But the lunacy of exploiting tar sands was exactly what this street theater intended to display. As part of my fellowship with 350.org, I was tasked with planning a rally at the Conference of New England Governors and Eastern Canadian Premiers. In addition to some behind-the-scenes legwork, I volunteered to put together some fun, visually striking street theater for the event.
New England faces an invasion of Canadian tar sands. Though South Portland recently stopped a tar sands pipeline dead in its tracks, Big Oil continues to search desperately for ways to transport its disaster-prone product. The Tar Sands Free Northeast coalition staged the rally, billed as a People’s Conference, last Sunday to highlight just how far removed the wishes of the oil industry are from the popular reality. Our politicians are beholden to us, the People, and we sent them a message loud and clear: no tar sands in New England—leave it in the ground.
Speakers from the People’s Conference recognized the destruction that tar sands extraction wreaks on the land of indigenous people and once-pristine boreal forests. Tar sands cannot be transported safely by pipeline or rail, and the inevitable spill threatens water supplies, wildlife, and local economies alike. The speakers offered myriad reasons why the tar sands must be stopped. Then came the street theater.

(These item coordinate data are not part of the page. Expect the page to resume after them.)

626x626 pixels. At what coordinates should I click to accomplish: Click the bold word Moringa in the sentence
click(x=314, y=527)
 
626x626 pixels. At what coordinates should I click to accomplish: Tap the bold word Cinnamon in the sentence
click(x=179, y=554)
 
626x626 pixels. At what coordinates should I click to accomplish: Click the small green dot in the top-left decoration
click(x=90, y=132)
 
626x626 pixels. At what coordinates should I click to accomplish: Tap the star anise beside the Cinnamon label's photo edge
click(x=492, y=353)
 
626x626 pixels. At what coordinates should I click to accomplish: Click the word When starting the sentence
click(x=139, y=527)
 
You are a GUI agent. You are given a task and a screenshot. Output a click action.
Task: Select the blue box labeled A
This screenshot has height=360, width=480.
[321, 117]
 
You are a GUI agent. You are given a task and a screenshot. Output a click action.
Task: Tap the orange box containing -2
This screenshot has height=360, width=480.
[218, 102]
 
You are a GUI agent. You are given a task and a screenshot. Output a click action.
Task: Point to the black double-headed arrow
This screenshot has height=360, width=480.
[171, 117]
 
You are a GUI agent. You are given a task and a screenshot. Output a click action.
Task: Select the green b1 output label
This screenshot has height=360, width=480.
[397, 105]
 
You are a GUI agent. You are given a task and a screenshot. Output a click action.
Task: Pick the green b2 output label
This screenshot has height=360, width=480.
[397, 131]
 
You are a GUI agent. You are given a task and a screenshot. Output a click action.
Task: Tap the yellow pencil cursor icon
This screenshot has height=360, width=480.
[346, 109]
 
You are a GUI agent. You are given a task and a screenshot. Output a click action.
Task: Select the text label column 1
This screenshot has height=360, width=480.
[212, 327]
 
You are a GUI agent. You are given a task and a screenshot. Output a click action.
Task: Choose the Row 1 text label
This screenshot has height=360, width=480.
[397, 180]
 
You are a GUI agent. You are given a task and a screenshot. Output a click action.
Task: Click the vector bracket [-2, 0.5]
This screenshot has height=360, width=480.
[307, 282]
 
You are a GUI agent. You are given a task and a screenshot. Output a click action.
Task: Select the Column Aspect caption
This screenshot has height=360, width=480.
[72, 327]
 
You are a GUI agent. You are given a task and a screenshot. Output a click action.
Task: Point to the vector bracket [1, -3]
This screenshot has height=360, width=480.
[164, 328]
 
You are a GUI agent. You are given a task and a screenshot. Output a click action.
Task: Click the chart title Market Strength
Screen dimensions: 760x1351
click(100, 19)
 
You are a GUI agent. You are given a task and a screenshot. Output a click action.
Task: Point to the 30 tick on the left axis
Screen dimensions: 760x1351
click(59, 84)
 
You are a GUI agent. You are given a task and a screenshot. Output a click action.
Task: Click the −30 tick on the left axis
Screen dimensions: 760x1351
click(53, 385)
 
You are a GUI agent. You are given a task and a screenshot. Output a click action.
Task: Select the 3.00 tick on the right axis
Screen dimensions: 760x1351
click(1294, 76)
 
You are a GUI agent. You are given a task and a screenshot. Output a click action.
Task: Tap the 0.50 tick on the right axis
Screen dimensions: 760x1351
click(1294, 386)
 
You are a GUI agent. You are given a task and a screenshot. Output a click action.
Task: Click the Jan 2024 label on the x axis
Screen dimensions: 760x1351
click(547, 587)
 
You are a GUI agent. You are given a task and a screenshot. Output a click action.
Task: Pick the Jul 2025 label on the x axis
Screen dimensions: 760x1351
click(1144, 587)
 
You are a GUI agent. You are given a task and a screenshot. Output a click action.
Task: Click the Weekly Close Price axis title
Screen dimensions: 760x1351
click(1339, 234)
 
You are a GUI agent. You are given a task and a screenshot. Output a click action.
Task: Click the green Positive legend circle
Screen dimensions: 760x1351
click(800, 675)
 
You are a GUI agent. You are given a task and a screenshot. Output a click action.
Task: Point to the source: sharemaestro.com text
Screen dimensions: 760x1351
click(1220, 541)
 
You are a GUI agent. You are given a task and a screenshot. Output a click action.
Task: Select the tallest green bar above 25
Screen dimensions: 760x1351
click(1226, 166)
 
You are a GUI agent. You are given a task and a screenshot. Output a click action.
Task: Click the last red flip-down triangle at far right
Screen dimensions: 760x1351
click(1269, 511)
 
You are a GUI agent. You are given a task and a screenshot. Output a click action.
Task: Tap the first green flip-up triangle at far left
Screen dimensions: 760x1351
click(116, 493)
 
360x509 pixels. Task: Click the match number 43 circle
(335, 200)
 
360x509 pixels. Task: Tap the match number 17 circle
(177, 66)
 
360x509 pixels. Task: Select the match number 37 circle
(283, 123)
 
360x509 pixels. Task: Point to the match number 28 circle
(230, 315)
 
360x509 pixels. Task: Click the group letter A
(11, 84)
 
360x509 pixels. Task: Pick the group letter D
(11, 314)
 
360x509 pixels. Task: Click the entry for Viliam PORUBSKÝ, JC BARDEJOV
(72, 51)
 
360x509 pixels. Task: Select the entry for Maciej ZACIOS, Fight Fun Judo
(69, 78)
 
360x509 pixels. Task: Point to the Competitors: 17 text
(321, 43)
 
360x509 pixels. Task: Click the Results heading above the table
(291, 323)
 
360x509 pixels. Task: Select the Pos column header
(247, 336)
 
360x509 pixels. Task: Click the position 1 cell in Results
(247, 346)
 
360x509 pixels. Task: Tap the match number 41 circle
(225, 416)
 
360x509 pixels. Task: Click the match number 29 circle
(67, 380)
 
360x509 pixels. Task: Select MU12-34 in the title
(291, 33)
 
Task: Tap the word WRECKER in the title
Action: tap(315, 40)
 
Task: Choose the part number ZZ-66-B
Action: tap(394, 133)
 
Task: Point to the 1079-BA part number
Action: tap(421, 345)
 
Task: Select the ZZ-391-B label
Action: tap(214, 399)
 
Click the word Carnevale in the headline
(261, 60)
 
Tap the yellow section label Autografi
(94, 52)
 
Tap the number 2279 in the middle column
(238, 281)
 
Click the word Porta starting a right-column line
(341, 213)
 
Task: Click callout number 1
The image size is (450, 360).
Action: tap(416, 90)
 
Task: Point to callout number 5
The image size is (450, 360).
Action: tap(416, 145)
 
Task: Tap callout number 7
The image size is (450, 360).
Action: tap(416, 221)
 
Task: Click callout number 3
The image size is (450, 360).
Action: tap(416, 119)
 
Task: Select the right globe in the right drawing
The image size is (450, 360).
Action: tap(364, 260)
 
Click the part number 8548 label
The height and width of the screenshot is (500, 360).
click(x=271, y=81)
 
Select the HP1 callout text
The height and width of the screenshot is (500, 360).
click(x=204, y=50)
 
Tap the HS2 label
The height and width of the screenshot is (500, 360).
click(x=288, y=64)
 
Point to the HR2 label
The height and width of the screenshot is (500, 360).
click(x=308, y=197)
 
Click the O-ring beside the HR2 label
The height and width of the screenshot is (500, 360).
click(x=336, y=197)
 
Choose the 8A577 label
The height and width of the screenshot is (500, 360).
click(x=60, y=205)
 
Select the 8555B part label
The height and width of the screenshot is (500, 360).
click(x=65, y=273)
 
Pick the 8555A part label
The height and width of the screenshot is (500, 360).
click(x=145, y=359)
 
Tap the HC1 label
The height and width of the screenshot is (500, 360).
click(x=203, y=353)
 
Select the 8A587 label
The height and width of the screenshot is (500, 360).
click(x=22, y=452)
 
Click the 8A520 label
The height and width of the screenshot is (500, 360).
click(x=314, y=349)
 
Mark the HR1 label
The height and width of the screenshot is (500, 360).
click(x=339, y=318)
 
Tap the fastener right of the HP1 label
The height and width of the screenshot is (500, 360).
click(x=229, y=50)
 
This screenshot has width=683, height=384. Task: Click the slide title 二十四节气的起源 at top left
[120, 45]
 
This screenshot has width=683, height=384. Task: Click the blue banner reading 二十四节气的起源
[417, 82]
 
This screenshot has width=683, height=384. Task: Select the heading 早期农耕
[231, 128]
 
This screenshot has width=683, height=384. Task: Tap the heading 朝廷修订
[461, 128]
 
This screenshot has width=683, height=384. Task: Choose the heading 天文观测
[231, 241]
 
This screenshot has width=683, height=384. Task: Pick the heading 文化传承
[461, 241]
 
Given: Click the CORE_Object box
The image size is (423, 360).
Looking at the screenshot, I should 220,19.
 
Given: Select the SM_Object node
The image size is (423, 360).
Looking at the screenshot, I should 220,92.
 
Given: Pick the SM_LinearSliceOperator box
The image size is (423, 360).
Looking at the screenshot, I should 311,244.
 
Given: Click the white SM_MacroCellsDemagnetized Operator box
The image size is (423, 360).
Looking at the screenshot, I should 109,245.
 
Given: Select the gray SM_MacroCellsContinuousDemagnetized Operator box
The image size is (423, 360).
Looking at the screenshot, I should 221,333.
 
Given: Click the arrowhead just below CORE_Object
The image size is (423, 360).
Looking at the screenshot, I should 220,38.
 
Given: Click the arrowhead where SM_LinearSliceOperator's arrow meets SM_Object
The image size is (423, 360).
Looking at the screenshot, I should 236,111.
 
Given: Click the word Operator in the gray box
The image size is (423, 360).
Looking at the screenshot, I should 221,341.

Brushing aside such protestations from the crowd before me, I drank from the oily Kool-Aid that the Tar Sands Monster offered me (with monetary compensation, of course) and sang the praises—however unconvincing—of viscous carbon catastrophe. The longer I spoke, the tighter the monster’s grip over me became, literally, as it tied its tentacles around me. Doing what they do best, the crowd before me organized, taking it upon themselves to cut me from the clutches of the polluting lobby. As I came to my senses and saw the will of the people, the monster withered away. Thus redeemed, I agreed to work with my constituents to ban tar sands and plan infrastructure for a clean energy future.
Our politicians in real life likewise have a chance to listen to the people over the industry and end the tar sands invasion. We’ll make sure they do.